Kautsky’yi şekillendiren tarihsel koşullar
Bu soruya cevap vermeden önce tarihsel bağlamı hatırlayalım. SPD 19. yüzyılın ikinci yarısında ciddi bir büyüme ve kurumsallaşma sonucunda dünya devrimci hareketinin en ileri mevzisi konumundaydı. Marx ve Engels’in devrimin Almanya’dan başlayacağına dair öngörüsü boşuna değildi. Her ne kadar kaleme aldıkları “Gotha ve Erfurt Programının Eleştirisi” metninde yer alan programatik eleştiriler olsa da özellikle Engels’in Kautsky’nin teorik önderliğine güveni çok yüksekti. Hattâ mektuplaşmalarında parti içindeki ideolojik mücadelede Wilhelm Liebnecht çizgisine karşı Kautsky’e tam destek verdiği açıkça görülmekteydi. Marx ve Engels’in bu bakış açısı temelsiz bir iyimserlik değildi. Bugünden baktığımızda bizi fazlasıyla şaşırtacak oranda sendikalarda örgütlü, her sektörden işçinin bir bağa sahip olduğu, bununla da kalmayıp ideolojik ve kültürel hegemonya kurabilecek güçteki bir partiden bahsediyoruz. Elbette bu etki alanı seçimlere de çok net bir şekilde yansıyor. 20. yüzyılın ilk yıllarında imparatorluklar hızla dünya savaşına sürüklenirken devrimciler için daha iyi bir araç düşünülemezdi herhalde!
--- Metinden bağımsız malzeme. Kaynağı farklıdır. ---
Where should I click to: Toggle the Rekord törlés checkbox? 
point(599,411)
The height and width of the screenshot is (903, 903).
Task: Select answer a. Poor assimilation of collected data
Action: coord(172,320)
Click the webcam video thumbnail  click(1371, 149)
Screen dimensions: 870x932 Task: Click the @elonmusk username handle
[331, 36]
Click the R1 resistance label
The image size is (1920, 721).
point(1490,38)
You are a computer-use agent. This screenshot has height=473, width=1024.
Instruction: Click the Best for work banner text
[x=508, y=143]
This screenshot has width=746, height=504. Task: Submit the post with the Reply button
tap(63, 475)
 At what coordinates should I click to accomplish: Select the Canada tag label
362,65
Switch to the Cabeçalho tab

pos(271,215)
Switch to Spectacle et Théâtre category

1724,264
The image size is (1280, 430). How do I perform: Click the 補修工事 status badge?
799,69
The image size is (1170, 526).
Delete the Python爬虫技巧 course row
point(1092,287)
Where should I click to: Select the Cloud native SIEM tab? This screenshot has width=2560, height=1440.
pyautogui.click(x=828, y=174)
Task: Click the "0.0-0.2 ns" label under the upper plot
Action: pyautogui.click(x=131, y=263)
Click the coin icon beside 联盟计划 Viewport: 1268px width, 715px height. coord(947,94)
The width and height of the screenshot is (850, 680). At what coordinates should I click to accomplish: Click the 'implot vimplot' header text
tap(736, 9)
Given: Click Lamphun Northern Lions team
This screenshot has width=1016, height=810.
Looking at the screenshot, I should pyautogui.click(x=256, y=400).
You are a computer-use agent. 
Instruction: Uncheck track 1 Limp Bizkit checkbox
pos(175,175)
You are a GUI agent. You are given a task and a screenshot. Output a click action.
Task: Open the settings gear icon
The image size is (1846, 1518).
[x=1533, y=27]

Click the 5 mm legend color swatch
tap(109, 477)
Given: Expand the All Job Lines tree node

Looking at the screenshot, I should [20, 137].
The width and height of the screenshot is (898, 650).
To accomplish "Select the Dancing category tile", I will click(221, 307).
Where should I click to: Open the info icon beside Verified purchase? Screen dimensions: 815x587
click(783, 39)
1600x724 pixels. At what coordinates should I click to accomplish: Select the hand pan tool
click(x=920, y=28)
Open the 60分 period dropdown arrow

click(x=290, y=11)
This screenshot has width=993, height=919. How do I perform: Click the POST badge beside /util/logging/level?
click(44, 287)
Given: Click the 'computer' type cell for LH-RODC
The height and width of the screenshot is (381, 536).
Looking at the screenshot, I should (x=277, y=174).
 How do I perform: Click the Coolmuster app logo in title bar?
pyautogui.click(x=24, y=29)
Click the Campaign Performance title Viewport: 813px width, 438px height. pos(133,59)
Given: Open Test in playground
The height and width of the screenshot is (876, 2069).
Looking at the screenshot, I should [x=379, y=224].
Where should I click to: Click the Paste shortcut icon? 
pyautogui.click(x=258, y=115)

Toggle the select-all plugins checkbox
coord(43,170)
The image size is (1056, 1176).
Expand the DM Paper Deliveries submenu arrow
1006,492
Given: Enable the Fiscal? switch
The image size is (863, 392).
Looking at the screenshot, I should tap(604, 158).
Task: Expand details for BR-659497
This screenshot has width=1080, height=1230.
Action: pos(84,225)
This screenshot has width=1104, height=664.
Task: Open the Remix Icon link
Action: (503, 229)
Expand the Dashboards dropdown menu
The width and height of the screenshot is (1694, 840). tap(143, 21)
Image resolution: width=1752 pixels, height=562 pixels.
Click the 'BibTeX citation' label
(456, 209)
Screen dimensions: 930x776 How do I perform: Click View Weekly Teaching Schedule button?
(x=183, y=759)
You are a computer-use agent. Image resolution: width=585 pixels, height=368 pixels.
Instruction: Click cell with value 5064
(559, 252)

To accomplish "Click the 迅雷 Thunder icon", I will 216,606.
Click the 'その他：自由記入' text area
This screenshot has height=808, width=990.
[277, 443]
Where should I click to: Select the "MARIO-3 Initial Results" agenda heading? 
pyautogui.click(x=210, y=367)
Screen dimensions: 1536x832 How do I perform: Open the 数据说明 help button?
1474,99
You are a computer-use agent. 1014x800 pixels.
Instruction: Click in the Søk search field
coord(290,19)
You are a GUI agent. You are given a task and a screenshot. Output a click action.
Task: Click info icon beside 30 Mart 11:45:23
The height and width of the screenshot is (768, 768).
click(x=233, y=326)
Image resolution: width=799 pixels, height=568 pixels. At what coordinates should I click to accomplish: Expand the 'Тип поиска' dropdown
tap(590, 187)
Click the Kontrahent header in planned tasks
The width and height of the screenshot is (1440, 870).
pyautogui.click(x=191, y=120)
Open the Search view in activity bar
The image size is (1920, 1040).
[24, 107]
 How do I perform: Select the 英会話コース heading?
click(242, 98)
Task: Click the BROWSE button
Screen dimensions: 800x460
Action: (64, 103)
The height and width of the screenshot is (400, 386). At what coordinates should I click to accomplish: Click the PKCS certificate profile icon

Bunun yanı sıra partinin gücünü arttırmasına paralel olarak Bernstein’ın revizyonizmine karşı çıkan ve “Ortodoks Marksizmi” savunan isim ise yine Karl Kautsky ve genç Rosa Luxemburg’tu. Bu tartışmanın detayına bu yazı kapsamında girmeyecek olsak da Lenin’in SPD içinde gerçekleşen ama dünya sosyalist hareketinin doğrudan ilgilendiren tartışmada, “revizyonizm” ya da özet bir ifadeyle “Nihai amaç hiçbir şey, hareket her şeydir” çizgisine karşı Kautsky’nin ve Rosa’nın yanında saf tuttuğunu belirterek geçelim.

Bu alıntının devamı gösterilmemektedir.